WHAT THE TASK ASKS
Quote each of the records below word for word, leaving out the pictures.

SUPPLIED DATA
## START
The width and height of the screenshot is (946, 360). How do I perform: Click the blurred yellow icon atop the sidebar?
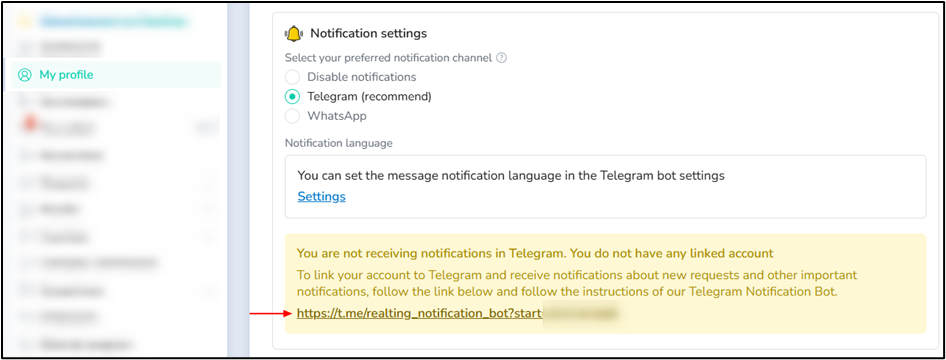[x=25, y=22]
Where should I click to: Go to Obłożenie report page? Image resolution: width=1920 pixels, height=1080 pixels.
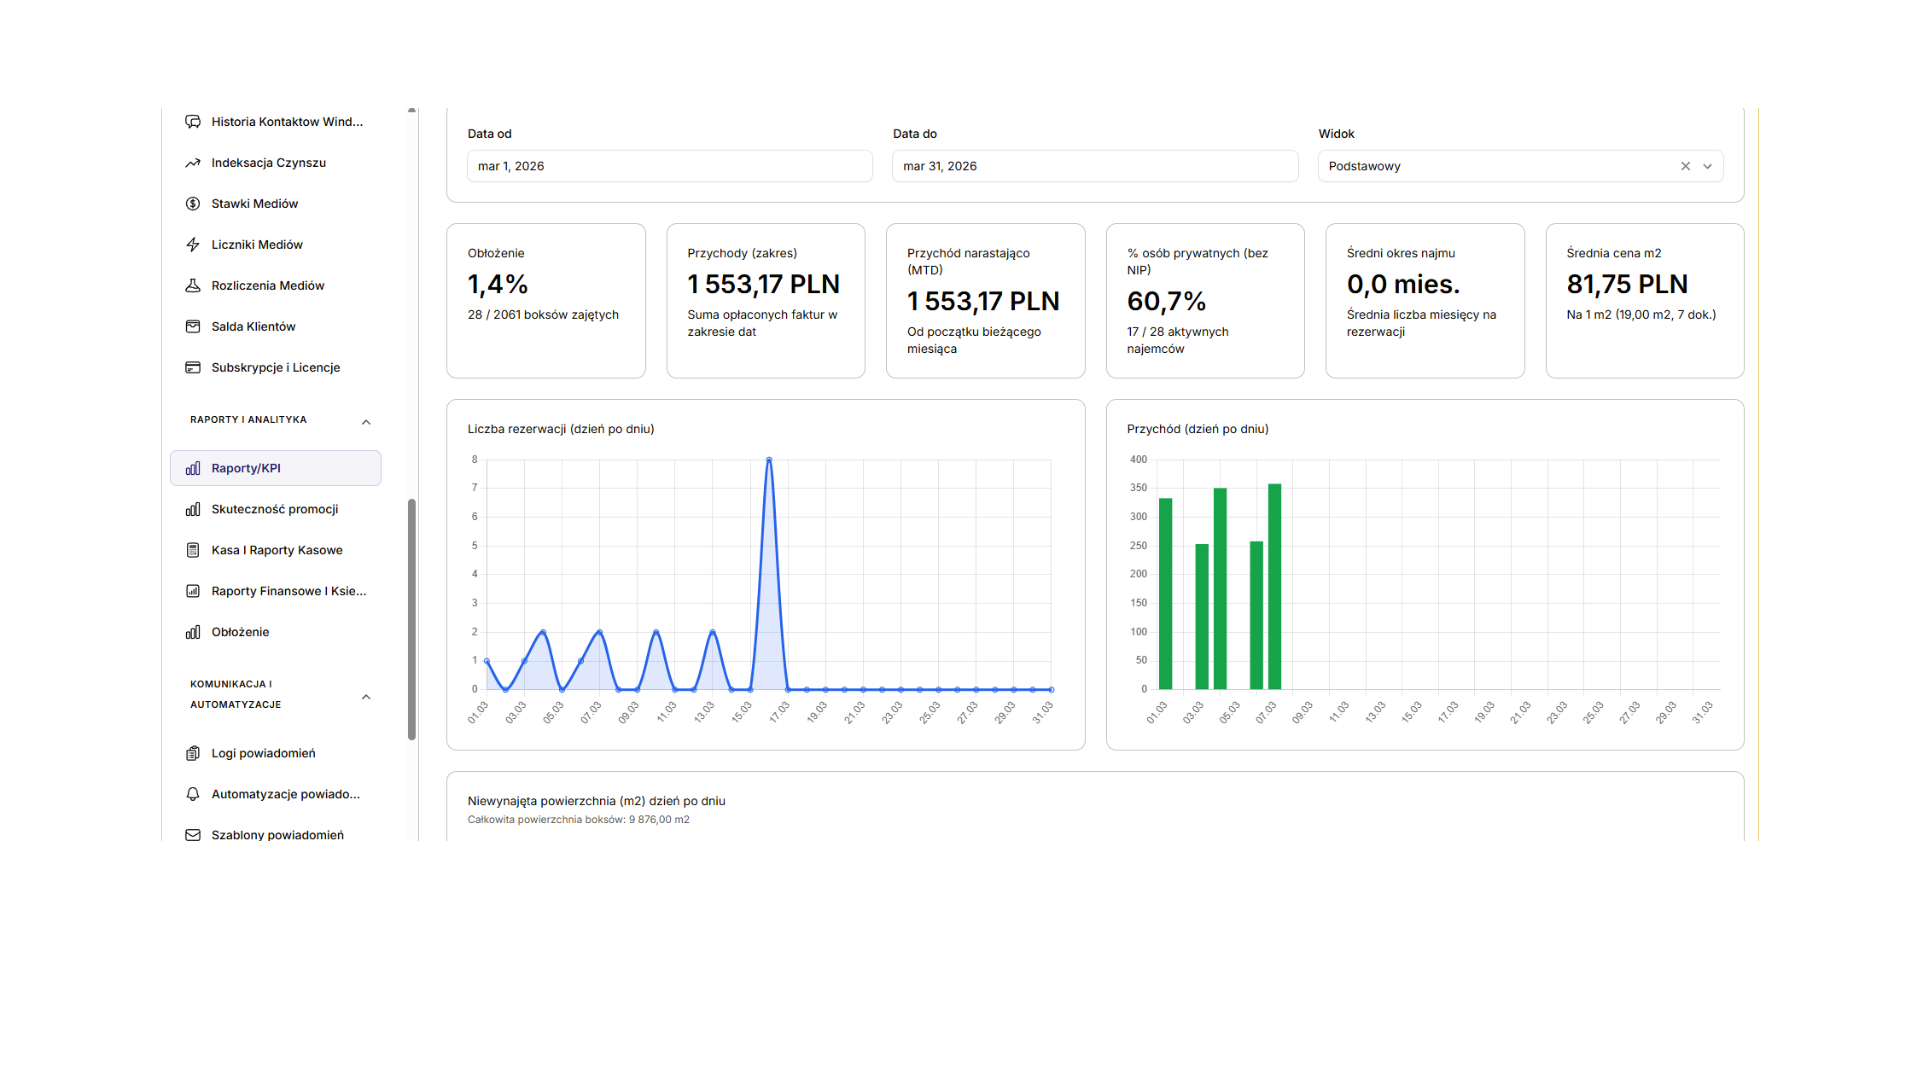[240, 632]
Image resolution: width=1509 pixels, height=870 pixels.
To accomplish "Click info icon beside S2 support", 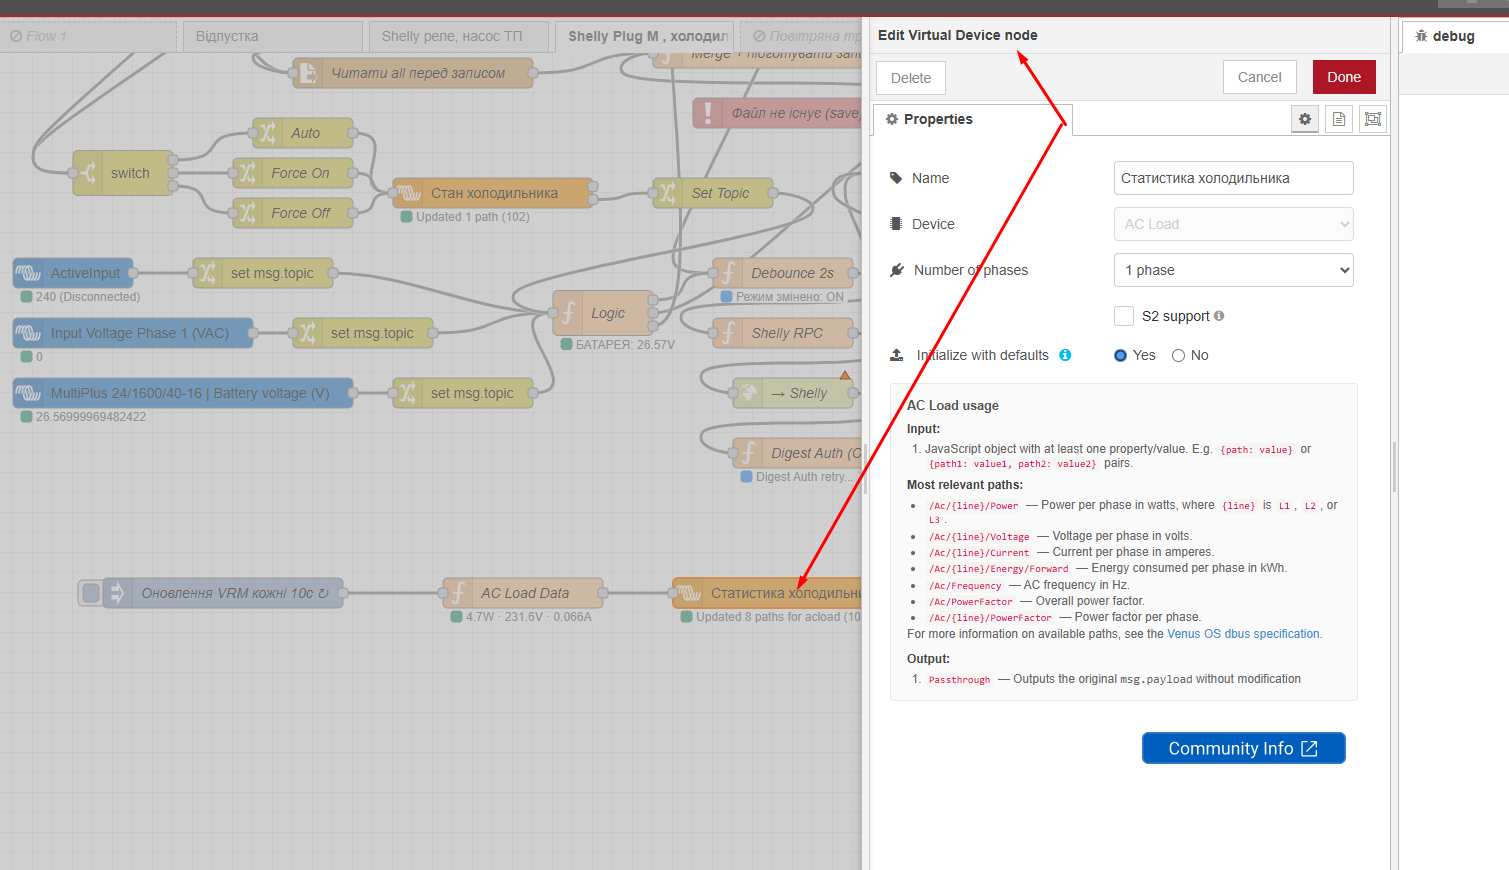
## END
ANSWER TO THE TASK
The width and height of the screenshot is (946, 360). How do I perform: Click the blurred yellow icon atop the sidebar?
[x=25, y=22]
Where should I click to: Go to Obłożenie report page? Image resolution: width=1920 pixels, height=1080 pixels.
[240, 632]
Image resolution: width=1509 pixels, height=870 pixels.
To accomplish "Click info icon beside S2 support", 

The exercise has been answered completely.